Patent Document 1 attempts to diagnose the details of abnormalities between the hardware unit, the software unit, and the microcomputer by adopting such a configuration.

Japanese Unexamined Patent Publication No. 2013-12219

When a monitoring means for monitoring the hardware part of the microcomputer, the software part of the microcomputer, and the microcomputer is provided as in the technique described in Patent Document 1, the configuration for realizing the monitoring means becomes complicated. There's a problem.

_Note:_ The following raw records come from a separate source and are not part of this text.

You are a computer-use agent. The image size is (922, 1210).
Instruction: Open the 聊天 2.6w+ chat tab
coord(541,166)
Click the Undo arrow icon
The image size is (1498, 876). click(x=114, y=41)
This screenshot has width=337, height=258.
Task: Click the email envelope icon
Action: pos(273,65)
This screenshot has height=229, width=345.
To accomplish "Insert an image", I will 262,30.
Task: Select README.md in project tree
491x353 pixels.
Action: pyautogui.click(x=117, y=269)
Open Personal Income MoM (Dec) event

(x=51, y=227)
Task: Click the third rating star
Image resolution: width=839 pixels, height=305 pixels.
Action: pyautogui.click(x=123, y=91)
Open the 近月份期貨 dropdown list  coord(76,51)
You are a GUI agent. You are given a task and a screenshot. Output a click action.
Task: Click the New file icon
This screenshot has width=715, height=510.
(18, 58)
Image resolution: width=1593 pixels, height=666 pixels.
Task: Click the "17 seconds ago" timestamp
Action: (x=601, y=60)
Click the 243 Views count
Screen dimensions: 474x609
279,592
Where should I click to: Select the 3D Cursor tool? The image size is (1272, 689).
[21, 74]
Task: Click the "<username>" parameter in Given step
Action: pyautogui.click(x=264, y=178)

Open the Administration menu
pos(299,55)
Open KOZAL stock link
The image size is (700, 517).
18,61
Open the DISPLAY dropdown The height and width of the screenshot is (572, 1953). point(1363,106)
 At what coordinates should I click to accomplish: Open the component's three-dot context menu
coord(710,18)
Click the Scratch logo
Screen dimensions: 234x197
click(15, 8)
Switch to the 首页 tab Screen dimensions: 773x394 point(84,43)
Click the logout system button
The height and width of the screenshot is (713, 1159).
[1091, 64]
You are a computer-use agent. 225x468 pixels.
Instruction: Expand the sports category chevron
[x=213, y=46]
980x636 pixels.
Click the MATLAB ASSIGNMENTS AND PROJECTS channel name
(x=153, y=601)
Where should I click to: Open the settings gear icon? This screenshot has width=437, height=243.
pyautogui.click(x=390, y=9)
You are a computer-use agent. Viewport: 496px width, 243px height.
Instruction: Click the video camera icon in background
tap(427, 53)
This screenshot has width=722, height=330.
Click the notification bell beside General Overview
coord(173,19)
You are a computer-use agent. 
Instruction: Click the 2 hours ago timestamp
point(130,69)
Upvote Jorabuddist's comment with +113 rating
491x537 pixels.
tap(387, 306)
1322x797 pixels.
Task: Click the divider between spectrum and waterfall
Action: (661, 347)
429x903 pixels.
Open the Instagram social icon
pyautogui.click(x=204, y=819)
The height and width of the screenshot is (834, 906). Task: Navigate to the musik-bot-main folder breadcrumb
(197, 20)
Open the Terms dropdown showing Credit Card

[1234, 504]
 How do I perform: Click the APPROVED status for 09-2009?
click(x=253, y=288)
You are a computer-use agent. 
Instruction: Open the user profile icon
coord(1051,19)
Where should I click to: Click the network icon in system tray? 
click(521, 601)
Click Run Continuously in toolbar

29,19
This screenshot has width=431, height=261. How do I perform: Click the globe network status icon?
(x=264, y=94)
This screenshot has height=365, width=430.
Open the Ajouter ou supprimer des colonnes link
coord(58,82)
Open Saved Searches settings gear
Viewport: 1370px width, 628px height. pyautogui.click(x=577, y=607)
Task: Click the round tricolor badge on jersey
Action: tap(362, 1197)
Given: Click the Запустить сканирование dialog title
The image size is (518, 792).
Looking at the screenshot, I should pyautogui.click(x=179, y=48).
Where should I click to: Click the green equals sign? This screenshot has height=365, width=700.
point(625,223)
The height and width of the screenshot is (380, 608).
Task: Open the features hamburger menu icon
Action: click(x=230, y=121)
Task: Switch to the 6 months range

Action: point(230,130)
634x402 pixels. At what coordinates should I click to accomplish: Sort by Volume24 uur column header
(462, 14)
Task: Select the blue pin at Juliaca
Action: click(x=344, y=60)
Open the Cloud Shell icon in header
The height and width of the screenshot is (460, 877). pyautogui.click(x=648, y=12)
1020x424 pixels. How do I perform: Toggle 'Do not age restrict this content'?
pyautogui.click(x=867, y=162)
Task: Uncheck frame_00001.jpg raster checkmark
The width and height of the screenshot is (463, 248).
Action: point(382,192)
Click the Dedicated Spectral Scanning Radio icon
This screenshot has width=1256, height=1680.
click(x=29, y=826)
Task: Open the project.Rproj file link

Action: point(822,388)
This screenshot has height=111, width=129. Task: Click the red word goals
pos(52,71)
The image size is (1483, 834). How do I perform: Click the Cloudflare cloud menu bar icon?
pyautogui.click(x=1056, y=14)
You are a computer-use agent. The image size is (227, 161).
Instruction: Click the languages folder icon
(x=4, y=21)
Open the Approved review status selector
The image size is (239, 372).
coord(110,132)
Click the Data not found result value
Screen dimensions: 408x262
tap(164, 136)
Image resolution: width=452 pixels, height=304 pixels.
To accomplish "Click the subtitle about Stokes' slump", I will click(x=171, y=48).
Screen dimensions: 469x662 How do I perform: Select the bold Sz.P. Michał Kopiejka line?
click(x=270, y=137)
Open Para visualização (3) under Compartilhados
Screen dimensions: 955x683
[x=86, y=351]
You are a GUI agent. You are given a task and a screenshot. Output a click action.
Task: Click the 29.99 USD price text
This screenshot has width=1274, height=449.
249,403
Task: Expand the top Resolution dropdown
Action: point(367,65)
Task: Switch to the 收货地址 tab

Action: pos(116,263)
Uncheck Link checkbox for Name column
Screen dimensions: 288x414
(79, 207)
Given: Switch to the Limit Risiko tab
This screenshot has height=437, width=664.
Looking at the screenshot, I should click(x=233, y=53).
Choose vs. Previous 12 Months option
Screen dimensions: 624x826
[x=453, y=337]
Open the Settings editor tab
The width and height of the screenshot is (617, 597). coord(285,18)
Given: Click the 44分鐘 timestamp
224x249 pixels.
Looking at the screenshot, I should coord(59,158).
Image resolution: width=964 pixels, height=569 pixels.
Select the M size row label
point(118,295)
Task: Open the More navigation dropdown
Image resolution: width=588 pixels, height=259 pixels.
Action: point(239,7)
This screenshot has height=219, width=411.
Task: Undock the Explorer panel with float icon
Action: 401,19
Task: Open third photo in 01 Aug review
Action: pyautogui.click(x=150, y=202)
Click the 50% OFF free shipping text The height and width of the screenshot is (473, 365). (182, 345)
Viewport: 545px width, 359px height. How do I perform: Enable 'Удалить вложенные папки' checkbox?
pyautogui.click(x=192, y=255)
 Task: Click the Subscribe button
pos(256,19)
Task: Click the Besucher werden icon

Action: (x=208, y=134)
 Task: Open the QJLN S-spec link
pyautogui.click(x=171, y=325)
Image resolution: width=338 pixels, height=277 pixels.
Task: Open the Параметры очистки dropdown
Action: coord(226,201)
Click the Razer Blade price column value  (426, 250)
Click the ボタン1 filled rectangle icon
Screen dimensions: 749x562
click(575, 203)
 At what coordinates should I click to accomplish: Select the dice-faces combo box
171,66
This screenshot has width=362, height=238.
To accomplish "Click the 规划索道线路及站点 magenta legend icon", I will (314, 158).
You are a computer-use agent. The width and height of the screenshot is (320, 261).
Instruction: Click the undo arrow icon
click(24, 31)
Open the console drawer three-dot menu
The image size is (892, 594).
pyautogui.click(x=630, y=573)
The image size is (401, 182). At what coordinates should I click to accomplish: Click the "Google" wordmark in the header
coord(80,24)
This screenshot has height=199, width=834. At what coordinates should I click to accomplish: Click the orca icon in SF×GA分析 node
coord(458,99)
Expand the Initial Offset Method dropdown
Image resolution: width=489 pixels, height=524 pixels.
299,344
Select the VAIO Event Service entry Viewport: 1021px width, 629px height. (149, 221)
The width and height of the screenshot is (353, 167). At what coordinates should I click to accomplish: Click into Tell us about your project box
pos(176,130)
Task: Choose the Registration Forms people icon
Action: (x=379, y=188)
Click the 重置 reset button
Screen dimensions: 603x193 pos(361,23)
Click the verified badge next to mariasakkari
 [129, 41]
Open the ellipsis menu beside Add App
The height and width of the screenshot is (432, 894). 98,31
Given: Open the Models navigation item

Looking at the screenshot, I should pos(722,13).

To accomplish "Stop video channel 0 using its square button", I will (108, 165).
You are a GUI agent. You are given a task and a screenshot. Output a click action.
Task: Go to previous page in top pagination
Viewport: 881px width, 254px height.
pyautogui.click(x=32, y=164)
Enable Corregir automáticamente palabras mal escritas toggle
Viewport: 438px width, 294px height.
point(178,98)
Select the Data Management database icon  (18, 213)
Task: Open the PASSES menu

The present disclosure provides a technique for diagnosing whether an in-vehicle electronic control device is normal or abnormal with a simple configuration.

One aspect of the present disclosure includes a control unit (54, S400, S404), a feature acquisition unit (56, S420), and a diagnostic unit (60, S430-S440).
The control unit executes vehicle control by hardware and software. The feature acquisition unit acquires at least one feature information representing the feature of the vehicle control executed in cooperation with the hardware and software of the control unit. The diagnosis unit diagnoses whether the control unit is normal or abnormal based on the feature information acquired by the feature acquisition unit.

According to this configuration, it is diagnosed whether the control unit is normal or abnormal based on the feature information representing the characteristics of the vehicle control executed in cooperation with the hardware and software of the control unit. Therefore, the hardware of the control unit is used. It is not necessary to diagnose each of the software and the software separately by different diagnostic units. Therefore, it is possible to diagnose whether the in-vehicle electronic control device that executes vehicle control is normal or abnormal with a simple configuration.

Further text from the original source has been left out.